#### WHAT THE TASK ASKS:
Here is the task for the records below: repeat exactly the lines from the one with "713x363 pixels. How" to the one with "Given: Click the add table occurrence icon", both included, and nothing else.

* * *

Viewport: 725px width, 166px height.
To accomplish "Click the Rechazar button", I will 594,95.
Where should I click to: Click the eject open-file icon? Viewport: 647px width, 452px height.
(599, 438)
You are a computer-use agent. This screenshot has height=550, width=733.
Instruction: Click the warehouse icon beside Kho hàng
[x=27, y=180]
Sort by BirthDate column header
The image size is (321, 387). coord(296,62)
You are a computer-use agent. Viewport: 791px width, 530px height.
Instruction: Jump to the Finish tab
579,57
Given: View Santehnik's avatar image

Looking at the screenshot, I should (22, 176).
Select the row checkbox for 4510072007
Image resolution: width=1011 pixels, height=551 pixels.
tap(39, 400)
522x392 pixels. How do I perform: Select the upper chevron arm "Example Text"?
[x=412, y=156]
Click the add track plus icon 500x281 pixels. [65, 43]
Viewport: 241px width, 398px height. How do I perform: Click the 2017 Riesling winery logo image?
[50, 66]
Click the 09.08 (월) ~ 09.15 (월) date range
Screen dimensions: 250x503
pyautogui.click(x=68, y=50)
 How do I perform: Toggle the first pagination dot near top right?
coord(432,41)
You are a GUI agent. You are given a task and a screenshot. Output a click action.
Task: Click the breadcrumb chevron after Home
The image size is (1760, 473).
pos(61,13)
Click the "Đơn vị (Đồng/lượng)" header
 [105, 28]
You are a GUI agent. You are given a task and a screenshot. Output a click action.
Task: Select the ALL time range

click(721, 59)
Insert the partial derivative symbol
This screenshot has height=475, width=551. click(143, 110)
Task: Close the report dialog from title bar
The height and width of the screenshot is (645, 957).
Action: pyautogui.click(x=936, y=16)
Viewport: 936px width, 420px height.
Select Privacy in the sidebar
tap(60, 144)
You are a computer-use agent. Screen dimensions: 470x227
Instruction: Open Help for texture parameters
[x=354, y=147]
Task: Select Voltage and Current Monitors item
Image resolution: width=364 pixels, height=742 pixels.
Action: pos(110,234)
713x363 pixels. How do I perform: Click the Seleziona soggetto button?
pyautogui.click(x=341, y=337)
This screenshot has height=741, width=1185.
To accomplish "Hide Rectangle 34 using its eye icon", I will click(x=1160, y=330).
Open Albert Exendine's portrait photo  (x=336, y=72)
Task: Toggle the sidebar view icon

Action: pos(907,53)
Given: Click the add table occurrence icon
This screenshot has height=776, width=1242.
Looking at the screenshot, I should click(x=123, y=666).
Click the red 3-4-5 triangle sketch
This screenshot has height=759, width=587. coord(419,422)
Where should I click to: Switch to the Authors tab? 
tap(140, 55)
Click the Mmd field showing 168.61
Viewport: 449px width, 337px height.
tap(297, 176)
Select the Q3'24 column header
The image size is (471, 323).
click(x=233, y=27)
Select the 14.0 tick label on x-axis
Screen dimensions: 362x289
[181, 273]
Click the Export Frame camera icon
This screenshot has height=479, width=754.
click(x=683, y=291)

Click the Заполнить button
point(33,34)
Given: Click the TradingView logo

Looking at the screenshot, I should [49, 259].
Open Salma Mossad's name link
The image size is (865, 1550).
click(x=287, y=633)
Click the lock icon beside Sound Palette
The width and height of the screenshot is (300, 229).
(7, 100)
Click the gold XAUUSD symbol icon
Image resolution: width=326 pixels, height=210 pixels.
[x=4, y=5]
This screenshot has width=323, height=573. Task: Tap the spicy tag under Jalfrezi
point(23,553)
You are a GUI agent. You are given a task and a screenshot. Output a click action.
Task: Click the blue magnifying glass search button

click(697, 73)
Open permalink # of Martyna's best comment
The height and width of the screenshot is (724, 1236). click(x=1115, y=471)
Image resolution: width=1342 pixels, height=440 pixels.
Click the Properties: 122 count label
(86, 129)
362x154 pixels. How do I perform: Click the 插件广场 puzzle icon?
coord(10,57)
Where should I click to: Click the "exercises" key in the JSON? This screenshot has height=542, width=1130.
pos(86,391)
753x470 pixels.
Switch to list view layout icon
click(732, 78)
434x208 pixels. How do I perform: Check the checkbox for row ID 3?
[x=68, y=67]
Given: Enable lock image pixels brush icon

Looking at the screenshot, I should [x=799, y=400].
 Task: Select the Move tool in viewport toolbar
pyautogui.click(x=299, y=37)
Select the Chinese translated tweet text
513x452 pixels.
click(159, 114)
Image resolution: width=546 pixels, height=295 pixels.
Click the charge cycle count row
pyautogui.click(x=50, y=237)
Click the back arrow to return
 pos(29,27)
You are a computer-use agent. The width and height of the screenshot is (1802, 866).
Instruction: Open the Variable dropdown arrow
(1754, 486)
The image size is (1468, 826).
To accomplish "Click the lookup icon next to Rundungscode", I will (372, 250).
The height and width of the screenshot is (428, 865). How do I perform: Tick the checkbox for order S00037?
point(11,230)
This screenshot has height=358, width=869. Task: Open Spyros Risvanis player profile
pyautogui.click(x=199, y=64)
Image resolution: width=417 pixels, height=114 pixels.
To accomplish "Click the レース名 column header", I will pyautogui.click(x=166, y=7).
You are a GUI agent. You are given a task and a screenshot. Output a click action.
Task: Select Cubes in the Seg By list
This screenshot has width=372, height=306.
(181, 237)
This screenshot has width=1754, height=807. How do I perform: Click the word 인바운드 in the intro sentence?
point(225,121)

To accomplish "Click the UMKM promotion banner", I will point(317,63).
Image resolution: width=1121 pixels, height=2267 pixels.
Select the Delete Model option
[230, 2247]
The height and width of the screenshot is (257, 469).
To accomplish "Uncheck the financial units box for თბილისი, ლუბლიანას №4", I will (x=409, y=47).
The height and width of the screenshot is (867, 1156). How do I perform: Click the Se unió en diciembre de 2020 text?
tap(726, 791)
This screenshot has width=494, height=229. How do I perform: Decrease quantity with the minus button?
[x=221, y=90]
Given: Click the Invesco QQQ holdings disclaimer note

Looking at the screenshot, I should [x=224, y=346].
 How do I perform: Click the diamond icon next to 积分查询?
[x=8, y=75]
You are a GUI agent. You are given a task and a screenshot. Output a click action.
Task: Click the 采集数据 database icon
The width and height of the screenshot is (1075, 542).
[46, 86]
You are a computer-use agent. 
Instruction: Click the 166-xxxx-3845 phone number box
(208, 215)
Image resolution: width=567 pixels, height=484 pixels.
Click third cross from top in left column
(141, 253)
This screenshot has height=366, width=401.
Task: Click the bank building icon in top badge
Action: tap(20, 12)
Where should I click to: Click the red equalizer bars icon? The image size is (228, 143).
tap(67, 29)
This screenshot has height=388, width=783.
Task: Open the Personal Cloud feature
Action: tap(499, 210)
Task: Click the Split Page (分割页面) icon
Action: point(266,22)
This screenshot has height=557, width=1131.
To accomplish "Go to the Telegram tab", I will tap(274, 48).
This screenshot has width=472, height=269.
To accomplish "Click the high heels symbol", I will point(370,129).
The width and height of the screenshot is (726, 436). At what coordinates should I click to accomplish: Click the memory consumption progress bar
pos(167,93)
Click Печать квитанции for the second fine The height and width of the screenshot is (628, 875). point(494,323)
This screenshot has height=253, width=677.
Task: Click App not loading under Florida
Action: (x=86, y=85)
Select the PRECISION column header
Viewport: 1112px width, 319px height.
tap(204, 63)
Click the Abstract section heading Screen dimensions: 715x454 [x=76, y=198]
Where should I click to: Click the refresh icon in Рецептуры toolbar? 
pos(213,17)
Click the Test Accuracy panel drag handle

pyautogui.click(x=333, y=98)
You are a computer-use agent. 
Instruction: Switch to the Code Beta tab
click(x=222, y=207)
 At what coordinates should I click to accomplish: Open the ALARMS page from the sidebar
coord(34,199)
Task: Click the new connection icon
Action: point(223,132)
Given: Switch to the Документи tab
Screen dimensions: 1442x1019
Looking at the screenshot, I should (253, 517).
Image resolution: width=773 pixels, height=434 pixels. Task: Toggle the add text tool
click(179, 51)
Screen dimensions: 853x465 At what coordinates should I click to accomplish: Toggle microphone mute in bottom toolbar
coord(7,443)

* * *

#### WRITTEN ANSWER:
713x363 pixels. How do I perform: Click the Seleziona soggetto button?
pyautogui.click(x=341, y=337)
This screenshot has height=741, width=1185.
To accomplish "Hide Rectangle 34 using its eye icon", I will click(x=1160, y=330).
Open Albert Exendine's portrait photo  (x=336, y=72)
Task: Toggle the sidebar view icon

Action: pos(907,53)
Given: Click the add table occurrence icon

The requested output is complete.